▸ **SELECTED TEXT**:
☆ ☆ ☆ ☆
MICHAEL GILMORE: We do. So now, Ira, this paper showed us where the unexplored diversity is. And it’s in insects and their invertebrate relatives. We really want to systematically explore that now. Whereas we’re up to about 80 species now, we think we can easily double that by examining maybe 5,000 or 10,000 invertebrate samples. And we now have the high-throughput genomics to do that.

IRA FLATOW: I go through a lot of natural history museums. And you see samples of all kinds of stuff they’re in jars or pinned to paper. Could they be sources that you could look into?

MICHAEL GILMORE: Yeah, that really is a great idea. And they certainly can be. The problem that we run into is we like to recover the live bacteria when we can so that when we find something interesting in its genome, we can culture the bacteria and explore its properties.

From preserved specimens, if they’re preserved in alcohol or something like that, the bacteria generally are dead. But we can work with the DNA. But we prefer just a dead insect. And again, since Enterococci are so persistent, the Enterococcus in a dead insect can survive in the mail for weeks.

IRA FLATOW: Whenever we talk about sampling and finding new stuff, I’m always struck by the amount of stuff that’s still out there. I mean, how much of what you have found do you think represents the total of what’s out there that we don’t know about?

MICHAEL GILMORE: That is the astounding thing. So our collection rate told us that we’re somewhere around 1%, knowing about 1% of what’s out there with respect to Enterococcus. And Enterococcus is one of the more common organisms. And so it boggles the mind, really, what’s left in that 99% that hasn’t been even ever seen before.

IRA FLATOW: Do you ever think about searching for phages, the viruses that attack bacteria?
☆ ☆ ☆ ☆
▸ **TASKS TO PERFORM**:
a. Rewrite the Enterococcus interview starting at "From preserved specimens, if" and ending at "don’t know about?", with "alcohol" replaced by "ethanol".
b. Write the next part of the Enterococcus interview, following on from its final line.

▸ **THE DATA**:
☆ ☆ ☆ ☆
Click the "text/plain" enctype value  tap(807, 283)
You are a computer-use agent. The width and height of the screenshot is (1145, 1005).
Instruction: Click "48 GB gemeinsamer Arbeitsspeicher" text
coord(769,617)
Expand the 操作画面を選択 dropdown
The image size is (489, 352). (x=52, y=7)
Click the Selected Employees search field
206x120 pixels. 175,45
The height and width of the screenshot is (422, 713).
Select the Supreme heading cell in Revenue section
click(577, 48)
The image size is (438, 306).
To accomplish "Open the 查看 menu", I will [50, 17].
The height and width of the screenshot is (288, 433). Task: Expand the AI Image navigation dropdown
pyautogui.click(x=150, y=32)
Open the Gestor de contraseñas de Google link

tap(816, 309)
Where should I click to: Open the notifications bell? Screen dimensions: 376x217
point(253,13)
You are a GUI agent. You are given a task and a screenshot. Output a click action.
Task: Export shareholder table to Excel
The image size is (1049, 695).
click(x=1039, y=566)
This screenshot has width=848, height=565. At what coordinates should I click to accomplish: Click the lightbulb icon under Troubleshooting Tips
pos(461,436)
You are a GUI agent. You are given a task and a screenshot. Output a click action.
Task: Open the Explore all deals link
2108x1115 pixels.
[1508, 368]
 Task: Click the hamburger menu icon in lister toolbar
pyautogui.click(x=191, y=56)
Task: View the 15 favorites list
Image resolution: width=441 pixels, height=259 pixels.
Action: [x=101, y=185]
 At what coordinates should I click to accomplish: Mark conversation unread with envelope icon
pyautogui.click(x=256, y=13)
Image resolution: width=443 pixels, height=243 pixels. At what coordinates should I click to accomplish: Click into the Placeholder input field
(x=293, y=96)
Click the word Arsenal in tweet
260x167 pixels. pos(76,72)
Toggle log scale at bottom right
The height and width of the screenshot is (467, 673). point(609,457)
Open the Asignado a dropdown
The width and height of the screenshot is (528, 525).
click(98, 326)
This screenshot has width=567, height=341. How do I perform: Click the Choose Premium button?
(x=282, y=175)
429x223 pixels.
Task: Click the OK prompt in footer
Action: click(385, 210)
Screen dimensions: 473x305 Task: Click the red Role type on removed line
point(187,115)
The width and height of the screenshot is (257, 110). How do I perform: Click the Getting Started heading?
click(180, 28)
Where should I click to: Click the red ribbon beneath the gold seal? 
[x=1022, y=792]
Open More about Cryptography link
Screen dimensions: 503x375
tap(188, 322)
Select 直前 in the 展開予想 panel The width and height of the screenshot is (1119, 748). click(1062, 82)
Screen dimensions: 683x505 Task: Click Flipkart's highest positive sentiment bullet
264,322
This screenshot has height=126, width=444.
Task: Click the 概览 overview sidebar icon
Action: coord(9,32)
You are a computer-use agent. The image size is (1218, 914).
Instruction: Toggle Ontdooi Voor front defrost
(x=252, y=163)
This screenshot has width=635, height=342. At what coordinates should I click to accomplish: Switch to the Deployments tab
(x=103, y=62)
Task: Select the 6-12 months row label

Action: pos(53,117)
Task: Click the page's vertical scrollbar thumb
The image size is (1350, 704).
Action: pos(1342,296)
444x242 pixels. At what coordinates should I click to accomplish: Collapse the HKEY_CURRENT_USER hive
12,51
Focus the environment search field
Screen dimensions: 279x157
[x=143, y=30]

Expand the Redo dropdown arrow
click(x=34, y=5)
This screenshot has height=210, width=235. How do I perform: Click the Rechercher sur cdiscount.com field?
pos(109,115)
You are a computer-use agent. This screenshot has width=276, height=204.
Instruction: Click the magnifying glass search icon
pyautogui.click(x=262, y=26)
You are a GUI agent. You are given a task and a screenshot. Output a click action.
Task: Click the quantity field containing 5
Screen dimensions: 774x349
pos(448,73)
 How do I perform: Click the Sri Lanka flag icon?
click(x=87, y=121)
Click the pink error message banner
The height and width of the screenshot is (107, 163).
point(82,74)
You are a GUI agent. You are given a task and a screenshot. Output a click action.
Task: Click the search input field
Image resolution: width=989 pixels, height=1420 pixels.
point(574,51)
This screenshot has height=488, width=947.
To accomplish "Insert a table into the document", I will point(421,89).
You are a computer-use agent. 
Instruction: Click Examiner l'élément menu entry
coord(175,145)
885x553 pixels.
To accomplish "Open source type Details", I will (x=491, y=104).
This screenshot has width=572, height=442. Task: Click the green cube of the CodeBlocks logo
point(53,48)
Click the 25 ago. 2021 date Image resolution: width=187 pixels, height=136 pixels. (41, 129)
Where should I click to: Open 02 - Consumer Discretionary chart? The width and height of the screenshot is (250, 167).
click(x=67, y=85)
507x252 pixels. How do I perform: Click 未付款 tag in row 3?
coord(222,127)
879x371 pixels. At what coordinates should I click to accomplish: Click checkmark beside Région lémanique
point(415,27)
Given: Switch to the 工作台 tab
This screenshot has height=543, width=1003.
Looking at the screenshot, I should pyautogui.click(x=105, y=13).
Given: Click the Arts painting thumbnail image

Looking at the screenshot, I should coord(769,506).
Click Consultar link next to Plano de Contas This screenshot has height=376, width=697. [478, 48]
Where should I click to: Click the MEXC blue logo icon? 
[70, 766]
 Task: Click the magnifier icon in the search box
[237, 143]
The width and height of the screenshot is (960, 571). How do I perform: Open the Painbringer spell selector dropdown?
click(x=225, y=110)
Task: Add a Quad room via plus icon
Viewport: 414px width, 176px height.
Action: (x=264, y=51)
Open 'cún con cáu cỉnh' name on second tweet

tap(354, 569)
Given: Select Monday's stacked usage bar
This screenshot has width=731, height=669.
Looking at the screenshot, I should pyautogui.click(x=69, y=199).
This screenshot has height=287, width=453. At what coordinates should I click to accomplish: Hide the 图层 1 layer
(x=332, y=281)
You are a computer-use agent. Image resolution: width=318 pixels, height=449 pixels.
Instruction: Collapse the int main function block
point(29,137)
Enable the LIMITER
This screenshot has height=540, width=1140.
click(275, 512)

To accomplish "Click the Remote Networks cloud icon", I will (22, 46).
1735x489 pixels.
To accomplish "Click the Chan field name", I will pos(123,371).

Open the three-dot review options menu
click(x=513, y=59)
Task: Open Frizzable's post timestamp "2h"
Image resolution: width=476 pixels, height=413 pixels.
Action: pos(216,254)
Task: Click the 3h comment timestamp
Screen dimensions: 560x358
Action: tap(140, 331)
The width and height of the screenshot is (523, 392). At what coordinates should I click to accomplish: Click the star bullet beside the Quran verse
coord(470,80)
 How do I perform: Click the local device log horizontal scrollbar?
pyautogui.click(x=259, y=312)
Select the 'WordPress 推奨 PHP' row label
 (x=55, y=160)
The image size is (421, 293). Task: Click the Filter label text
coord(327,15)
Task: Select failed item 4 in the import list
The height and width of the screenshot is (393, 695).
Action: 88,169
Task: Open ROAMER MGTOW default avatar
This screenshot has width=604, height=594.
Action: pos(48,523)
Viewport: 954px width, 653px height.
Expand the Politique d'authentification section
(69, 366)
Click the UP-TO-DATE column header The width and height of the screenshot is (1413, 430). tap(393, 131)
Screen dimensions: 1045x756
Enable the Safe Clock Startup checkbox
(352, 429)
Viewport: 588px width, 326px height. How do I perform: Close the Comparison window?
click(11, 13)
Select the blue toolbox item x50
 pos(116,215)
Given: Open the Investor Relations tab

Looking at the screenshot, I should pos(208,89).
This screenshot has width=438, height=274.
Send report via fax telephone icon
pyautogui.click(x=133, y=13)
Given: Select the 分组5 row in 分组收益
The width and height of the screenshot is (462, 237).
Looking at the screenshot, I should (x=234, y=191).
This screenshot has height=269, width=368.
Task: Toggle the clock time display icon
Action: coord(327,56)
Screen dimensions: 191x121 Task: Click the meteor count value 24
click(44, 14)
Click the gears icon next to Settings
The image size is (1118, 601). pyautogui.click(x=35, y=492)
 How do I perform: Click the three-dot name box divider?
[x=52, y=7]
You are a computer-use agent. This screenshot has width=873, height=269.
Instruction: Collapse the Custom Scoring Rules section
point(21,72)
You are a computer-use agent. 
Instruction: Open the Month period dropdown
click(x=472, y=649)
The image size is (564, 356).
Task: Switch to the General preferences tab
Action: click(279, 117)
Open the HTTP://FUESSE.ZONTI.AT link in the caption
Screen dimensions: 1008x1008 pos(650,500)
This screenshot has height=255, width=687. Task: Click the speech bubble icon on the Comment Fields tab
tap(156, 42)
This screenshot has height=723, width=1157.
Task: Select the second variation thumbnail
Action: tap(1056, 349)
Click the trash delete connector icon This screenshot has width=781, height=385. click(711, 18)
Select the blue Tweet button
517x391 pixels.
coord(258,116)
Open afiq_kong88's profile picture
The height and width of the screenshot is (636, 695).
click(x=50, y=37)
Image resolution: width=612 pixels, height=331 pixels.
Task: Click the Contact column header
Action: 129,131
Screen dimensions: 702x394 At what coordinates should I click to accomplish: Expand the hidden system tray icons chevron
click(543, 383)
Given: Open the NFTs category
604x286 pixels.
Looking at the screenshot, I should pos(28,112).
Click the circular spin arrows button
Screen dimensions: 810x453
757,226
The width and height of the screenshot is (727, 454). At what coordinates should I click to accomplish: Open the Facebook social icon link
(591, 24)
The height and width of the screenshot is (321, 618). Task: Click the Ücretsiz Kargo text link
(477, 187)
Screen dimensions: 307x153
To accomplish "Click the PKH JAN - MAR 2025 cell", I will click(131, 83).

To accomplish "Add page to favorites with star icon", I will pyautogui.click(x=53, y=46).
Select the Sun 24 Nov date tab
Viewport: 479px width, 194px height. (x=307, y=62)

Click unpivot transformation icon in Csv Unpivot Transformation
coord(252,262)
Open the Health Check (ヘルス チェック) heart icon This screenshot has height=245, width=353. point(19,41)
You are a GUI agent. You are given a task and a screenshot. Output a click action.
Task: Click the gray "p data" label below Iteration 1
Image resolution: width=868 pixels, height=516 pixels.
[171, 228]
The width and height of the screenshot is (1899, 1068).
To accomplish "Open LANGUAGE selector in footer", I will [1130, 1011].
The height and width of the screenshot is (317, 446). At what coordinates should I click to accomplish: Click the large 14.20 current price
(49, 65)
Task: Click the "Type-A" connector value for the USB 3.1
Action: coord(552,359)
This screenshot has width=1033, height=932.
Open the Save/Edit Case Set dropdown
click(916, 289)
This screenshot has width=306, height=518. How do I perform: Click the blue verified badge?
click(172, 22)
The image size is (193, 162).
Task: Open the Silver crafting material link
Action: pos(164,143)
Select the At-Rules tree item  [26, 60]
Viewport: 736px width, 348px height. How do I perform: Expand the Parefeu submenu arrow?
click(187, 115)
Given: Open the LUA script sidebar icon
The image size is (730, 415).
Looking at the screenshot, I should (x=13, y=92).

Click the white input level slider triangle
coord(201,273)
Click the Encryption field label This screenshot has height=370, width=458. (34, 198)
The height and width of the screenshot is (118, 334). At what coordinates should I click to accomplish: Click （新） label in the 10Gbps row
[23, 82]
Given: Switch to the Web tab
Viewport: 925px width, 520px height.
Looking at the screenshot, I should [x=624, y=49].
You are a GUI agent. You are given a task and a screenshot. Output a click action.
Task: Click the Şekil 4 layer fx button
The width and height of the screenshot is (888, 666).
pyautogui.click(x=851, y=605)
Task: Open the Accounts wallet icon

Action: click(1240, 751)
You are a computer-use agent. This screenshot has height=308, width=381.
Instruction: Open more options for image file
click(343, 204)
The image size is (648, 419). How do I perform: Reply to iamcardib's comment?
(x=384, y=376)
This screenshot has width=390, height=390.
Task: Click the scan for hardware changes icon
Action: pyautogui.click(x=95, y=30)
☆ ☆ ☆ ☆
▸ **EXPECTED RESPONSES**:
a.
From preserved specimens, if they’re preserved in ethanol or something like that, the bacteria generally are dead. But we can work with the DNA. But we prefer just a dead insect. And again, since Enterococci are so persistent, the Enterococcus in a dead insect can survive in the mail for weeks.

IRA FLATOW: Whenever we talk about sampling and finding new stuff, I’m always struck by the amount of stuff that’s still out there. I mean, how much of what you have found do you think represents the total of what’s out there that we don’t know about?

b.
MICHAEL GILMORE: Absolutely. That’s a very hot idea. So that’s something that we’ve done. Many of these do have phages. Some phages are sleeping in the genomes of many of these strains. And those phages can certainly be employed for the new kinds of therapies that are being explored right now.

IRA FLATOW: OK, so what do you want to look for next? What’s on your agenda?

MICHAEL GILMORE: Well, one of the things that we’d like to do is we know that antibiotic resistance genes originate in the soil. And we know that they end up in the hospital. We would like to put together the chain of custody in between those so that we know exactly what practices are promoting the upwelling of antibiotic resistance from the soil ecosystem so that we can effectively stop it.

We don’t want to just have a blanket moratorium on use of antibiotics. Then the companies go out of business. We want to strategically deploy antibiotics in a way that doesn’t promote bringing in new resistances from the soil ecosystem. And so we need to know how it moves. And so that’s why we’re out exploring nature and trying to connect the dots.

IRA FLATOW: Well, Dr. Gilmore, thank you for connecting the dots for us.

MICHAEL GILMORE: A real pleasure, Ira. I enjoyed it, and I’m a big fan.

IRA FLATOW: Thank you, Dr. Michael Gilmore. He’s the chief scientific officer at Mass Eye and Ear and a professor at Harvard Med School.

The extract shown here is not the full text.